Big Name Meaning

(idiomatic) A prominent individual, especially one who is favorably regarded.

Example: 1909, P. G. Wodehouse, The Swoop! or How Clarence Saved England, ch. 2:
  Solly had carried on the old business, and was making a big name for himself.
1915, Zane Grey The Lone Star Ranger, ch. 11:
  He made a big name in the war. And since he's been in the ranger service he's done wonders.
2013 Jan. 29, Benjamin Hoffman, "At Media Day, Spotlight on Head Injuries Grows," New York Times (retrieved 10 Oct 2013):
  Do you want to go out there and do the right things or do you want to make that big hit to gain a big name?
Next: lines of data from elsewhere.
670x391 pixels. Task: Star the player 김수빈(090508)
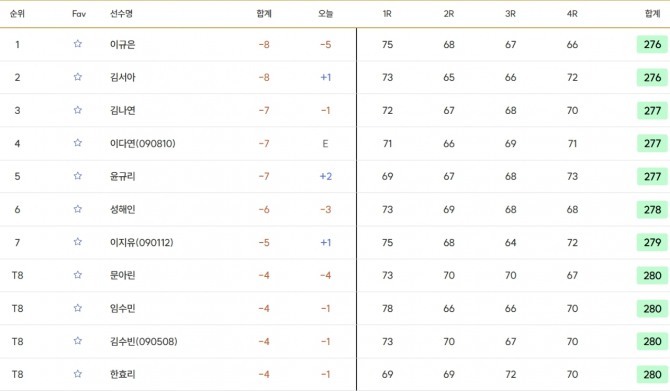77,341
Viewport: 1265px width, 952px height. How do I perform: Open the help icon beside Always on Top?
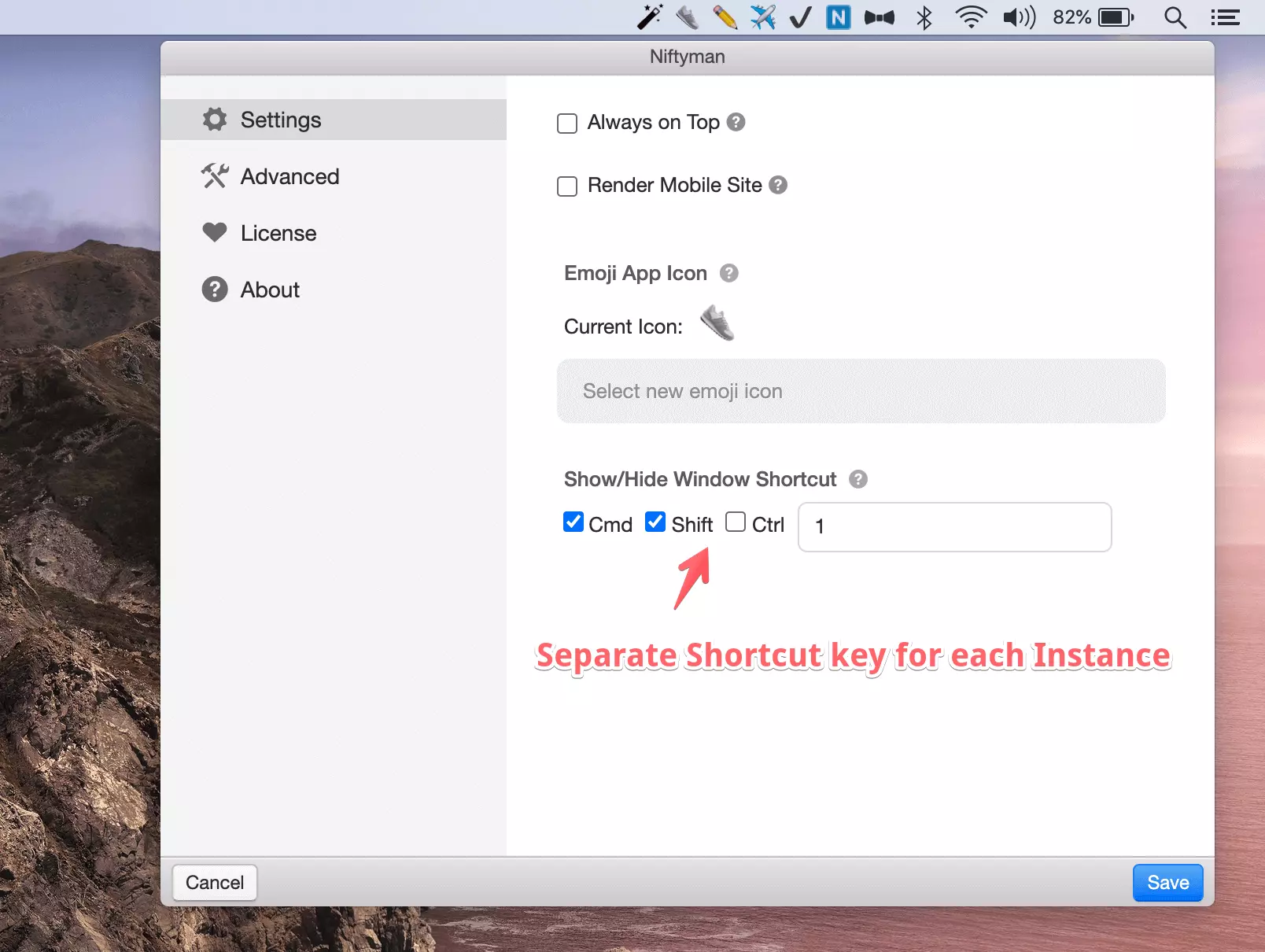pyautogui.click(x=735, y=122)
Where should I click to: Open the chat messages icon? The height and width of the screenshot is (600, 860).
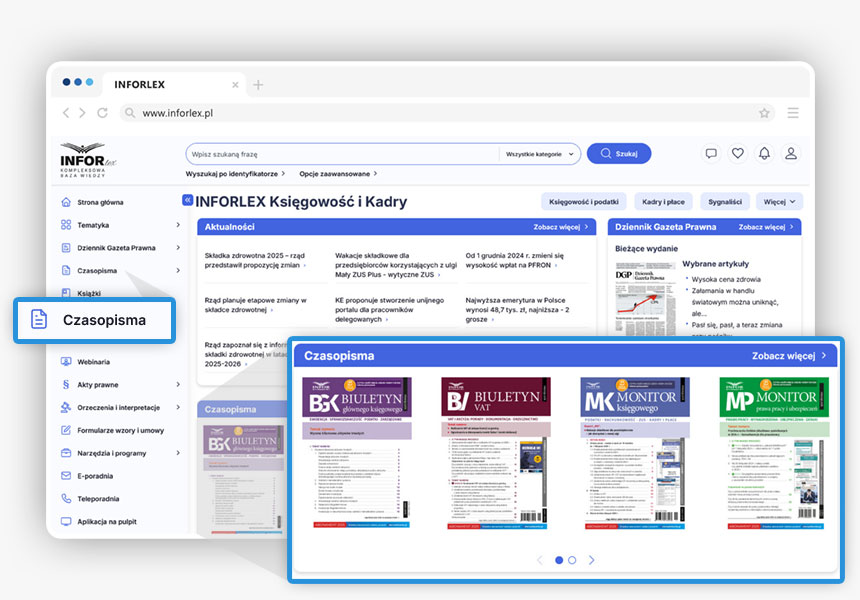click(x=711, y=154)
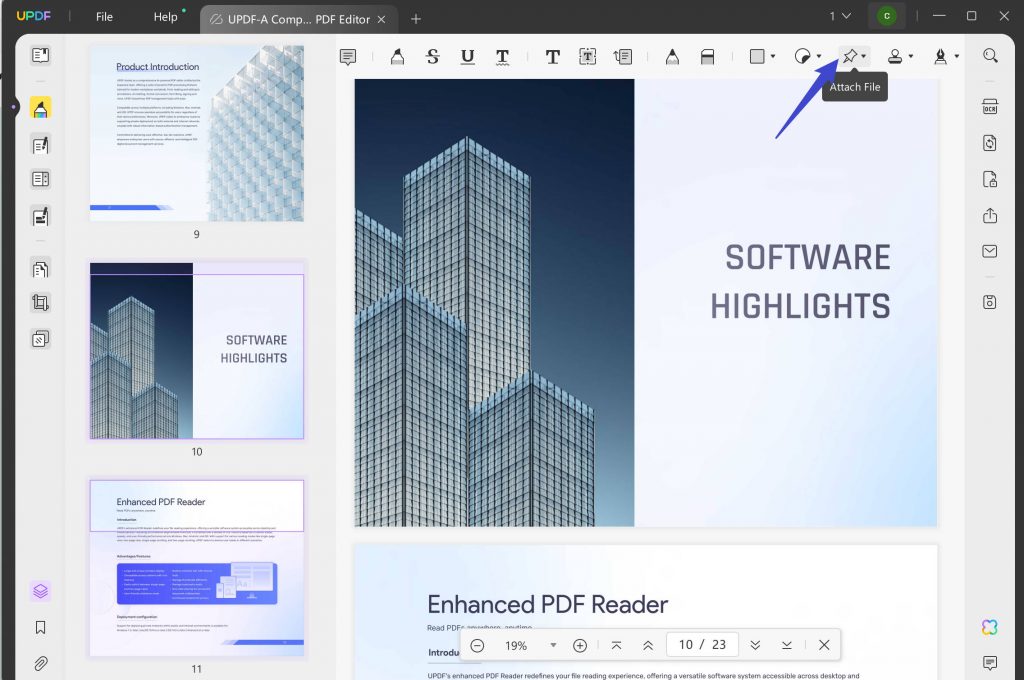Open the OCR tool in right sidebar
Screen dimensions: 1024x680
coord(990,106)
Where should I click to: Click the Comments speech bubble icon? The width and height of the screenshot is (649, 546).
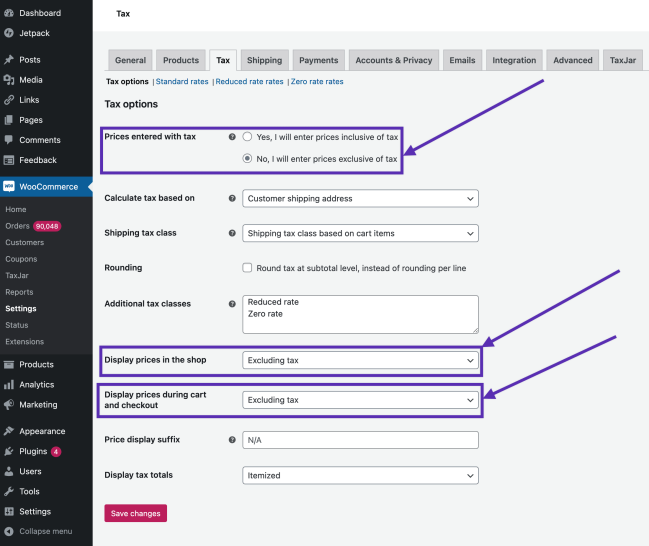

1917, Sherwood Anderson, Marching Men, ch. 4:
  "You don't want me, you want a big name. They're all set to hang you over there. . . . It's a job for the biggest and best criminal lawyer in town."
1949 April 10, Owen Lattimore, "Big Problem is to Make UN Work, Too," Sunday Herald (Connecticut USA), p. 12 (retrieved 10 Oct 2013):
  With the big names of Europe assembled in Washington for the signing of the Atlantic Pact, the pact itself and its implications continue to be the world's biggest story.
2004 Mach 26, Richard Corliss, "That Old Feeling at 100," Time (retrieved 10 Oct 2013):
  [J]ust before Christmas 1983 . . . our editors were alerted that the surrealist painter Joan Miro had died. (A big name almost always dies around Christmas.)